Fuentes: I Tried Building a Real App With AI. It Took a Year.

El programador Alex Hyett y su esposa buscaban una aplicación para registrar hábitos, aficiones y tareas domésticas, pero las opciones disponibles en la App Store no encajaban con sus necesidades: las listas se mostraban en varias páginas, no permitían crear iconos personalizados, no contaban ocurrencias sin objetivo fijado ni permitían desactivar las rachas. Apps como Streaks, HabitKit y Grit se acercaban, pero sus precios —hasta 44,99 libras la licencia vitalicia de Grit o suscripciones mensuales en HabitKit— les parecieron excesivos.

Hyett decidió entonces crear su propia aplicación, HabitTed, con un oso como logotipo diseñado por su esposa, aprovechando los créditos gratuitos que Cursor regalaba en marzo del año anterior. Sin experiencia previa en Swift, trabajó junto a la IA durante un fin de semana y, en unas seis horas, obtuvo una aplicación funcional con lista de hábitos, iconos personalizados, opciones de metas y sincronización con iCloud. Sin embargo, la experiencia resultó frustrante: los errores se resolvían copiando y pegando mensajes sin aprender realmente el lenguaje.
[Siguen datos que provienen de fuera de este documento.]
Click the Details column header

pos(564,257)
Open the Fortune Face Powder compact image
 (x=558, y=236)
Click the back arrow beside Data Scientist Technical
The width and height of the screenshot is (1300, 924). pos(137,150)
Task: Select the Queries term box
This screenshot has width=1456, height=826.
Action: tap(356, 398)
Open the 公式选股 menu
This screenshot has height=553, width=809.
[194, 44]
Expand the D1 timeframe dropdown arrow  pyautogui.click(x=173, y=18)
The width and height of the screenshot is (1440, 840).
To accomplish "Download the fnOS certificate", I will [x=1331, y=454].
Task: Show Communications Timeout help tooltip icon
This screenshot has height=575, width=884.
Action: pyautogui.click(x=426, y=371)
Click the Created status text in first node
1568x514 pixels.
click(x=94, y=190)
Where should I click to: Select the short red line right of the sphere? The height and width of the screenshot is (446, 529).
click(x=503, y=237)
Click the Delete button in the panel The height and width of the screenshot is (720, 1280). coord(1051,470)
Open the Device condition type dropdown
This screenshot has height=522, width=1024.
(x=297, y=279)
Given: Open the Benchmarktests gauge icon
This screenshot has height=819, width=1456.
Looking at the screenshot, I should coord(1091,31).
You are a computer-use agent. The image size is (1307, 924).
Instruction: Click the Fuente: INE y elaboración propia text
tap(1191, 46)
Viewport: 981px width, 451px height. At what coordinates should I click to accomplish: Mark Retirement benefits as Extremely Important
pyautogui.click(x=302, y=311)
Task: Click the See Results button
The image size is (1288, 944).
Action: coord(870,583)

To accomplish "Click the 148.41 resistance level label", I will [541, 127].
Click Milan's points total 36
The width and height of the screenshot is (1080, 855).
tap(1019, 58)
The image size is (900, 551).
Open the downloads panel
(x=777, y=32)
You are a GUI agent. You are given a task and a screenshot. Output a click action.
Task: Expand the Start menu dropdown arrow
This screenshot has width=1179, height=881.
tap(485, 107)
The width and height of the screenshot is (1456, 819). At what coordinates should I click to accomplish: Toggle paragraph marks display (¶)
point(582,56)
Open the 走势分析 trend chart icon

El código generado era difícil de mantener, con vistas de casi mil líneas que el compilador de Xcode no procesaba bien y estilos incoherentes entre pantallas. Hyett refactorizó manualmente el proyecto, dividiendo las vistas en bloques de cien líneas y corrigiendo la nomenclatura. Al probarlo descubrió fallos graves: la sincronización con iCloud no conservaba los datos tras reinstalar la app y las estadísticas ralentizaban la aplicación al recorrer todos los hábitos cada vez que se consultaban. Creó propiedades específicas y migró los cálculos al momento de completar cada hábito, además de diseñar un plan de migración de datos para futuras actualizaciones del esquema.

Tras añadir recordatorios y opciones de meta adicionales, llegó iOS 26, una versión con numerosos errores que introdujo un efecto de cristal que Hyett desactivó activando la opción de reducir transparencias del sistema. El artículo relata en primera persona las luces y sombras de apoyarse en la inteligencia artificial para desarrollar software real, más allá de los ejemplos sencillos.